Reviewed by Jakob Dempsey, Yuan-ze University, Taiwan

This volume combines three main themes: (i) a review of modern scholarly activity related to the medieval rime-tables; (ii) papers discussing early Chinese phonology with reference to rime-table categories; and (iii) papers and appendices focusing on transcription-related issues, including a lengthy treatment of diasystemic transcription systems for Chinese (i.e. systems used to represent more than one dialect or language).

David Branner’s introduction includes instructions on how to use the tables to spell out contemporary (i.e. literary) pronunciations in a given dialect, along with background on the Indian, especially Buddhist, origins of such tabular phonology. The introduction focuses on ‘the contested place in the modern study of Chinese historical phonology’ (12) accorded to the rime-tables. The intentions of the original writers are a central issue: What language were the original rime-table creators trying to represent? How was this methodology used to describe later forms of Chinese? In East Asia, many scholars regard the rime-tables as a guide to the language of the Qiè yùn, but Branner is rightly suspicious (e.g. how would the tables’ creators know the pronunciation of a language spoken several hundred years before their time?) and focuses more on Edwin Pulleyblank’s influential analysis and its problems. The introduction also discusses the word děng, often transcribed as ‘division’, a concept central to the rime-tables. How to phonologically interpret the apparent contrasts among the various divisions has been a matter of dispute for over a century; papers by Abraham Chan, Axel Schuessler, Wen-chao Li, and An-king Lim offer new interpretations, with the latter two invoking influence from Altaic speakers. Two papers by W. South Coblin and one by Branner deal with the medieval and early modern history of rime-table scholarship. Papers by Richard Vanness Simmons and Jerry Norman speak against the common tendency to force modern dialectology into the Procrustean bed of rime-table categories.

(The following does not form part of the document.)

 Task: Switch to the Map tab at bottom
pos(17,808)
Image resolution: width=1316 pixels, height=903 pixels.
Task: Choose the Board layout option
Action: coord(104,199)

The last third of this book demonstrates ways to transcribe and represent the phonological categories of the rime-tables to serve a utilitarian purpose such as a comparison of modern dialects (in another paper by Richard Vanness Simmons), or depicting a phonological system that (according to the paper by Jerry Norman) underlies a majority of modern Chinese dialects. Branner’s paper ‘Some composite phonological systems in Chinese’ covers these issues, and he further offers a large appendix with ten transcription systems for medieval Chinese, including his own neutral transcription system. However, the systems used by Norman and Branner limit themselves to the basic twenty-six letters; years ago this was a practical if not ideal procedure, but now it leads to misleading representations and overly complex formulations that could easily be avoided. What Norman transcribes as *iang may well have been *eŋ; however, the character e is already being used for /ə/. He transcribes as mvan, which resembles no historical development known to this reviewer. A more practical way to merely representing the rime-books’ categories might resemble this reviewer’s long-standing 历代拼音 (lidaipinyin) system, a historical spelling (cf. right-rite-write-wright), which is simply pronounced as modern Standard Chinese.

This book is recommended for its innovative treatment of a topic rarely covered in books outside of China.